WHAT TO PRODUCE: Copy out only the records from the line that contains "Click the Ping" through the line that contains "coord(379,331)", both lines included, with the requests unchanged. Multiply every coordinate in the answers by 2.6 and round each result to a whole number, rounding halves up.

LISTED RECORDS:
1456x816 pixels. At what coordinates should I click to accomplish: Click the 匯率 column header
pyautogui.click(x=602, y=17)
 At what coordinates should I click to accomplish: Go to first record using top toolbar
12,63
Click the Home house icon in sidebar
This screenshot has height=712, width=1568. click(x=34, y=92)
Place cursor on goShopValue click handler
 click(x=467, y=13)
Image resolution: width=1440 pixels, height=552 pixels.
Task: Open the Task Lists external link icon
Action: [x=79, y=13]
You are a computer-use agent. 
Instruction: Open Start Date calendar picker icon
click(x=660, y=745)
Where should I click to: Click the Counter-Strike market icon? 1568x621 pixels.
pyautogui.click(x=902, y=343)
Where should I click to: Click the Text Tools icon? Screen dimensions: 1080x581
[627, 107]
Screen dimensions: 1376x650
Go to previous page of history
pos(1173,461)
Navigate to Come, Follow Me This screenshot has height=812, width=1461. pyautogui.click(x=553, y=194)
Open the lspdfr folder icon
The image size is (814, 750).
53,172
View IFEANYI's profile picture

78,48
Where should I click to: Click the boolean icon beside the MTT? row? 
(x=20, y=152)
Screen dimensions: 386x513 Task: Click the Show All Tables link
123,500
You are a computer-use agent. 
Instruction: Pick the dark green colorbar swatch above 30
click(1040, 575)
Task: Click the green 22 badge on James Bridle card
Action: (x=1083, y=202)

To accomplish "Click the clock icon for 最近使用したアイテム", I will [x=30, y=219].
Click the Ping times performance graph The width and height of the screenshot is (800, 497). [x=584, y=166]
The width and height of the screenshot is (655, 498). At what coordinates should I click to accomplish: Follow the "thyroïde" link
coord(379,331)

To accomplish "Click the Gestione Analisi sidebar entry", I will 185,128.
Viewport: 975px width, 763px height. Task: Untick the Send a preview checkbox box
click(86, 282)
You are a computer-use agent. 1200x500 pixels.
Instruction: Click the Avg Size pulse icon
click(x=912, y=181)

EXPECTED ANSWER:
Click the Ping times performance graph The width and height of the screenshot is (800, 497). [x=1518, y=432]
The width and height of the screenshot is (655, 498). At what coordinates should I click to accomplish: Follow the "thyroïde" link
coord(985,861)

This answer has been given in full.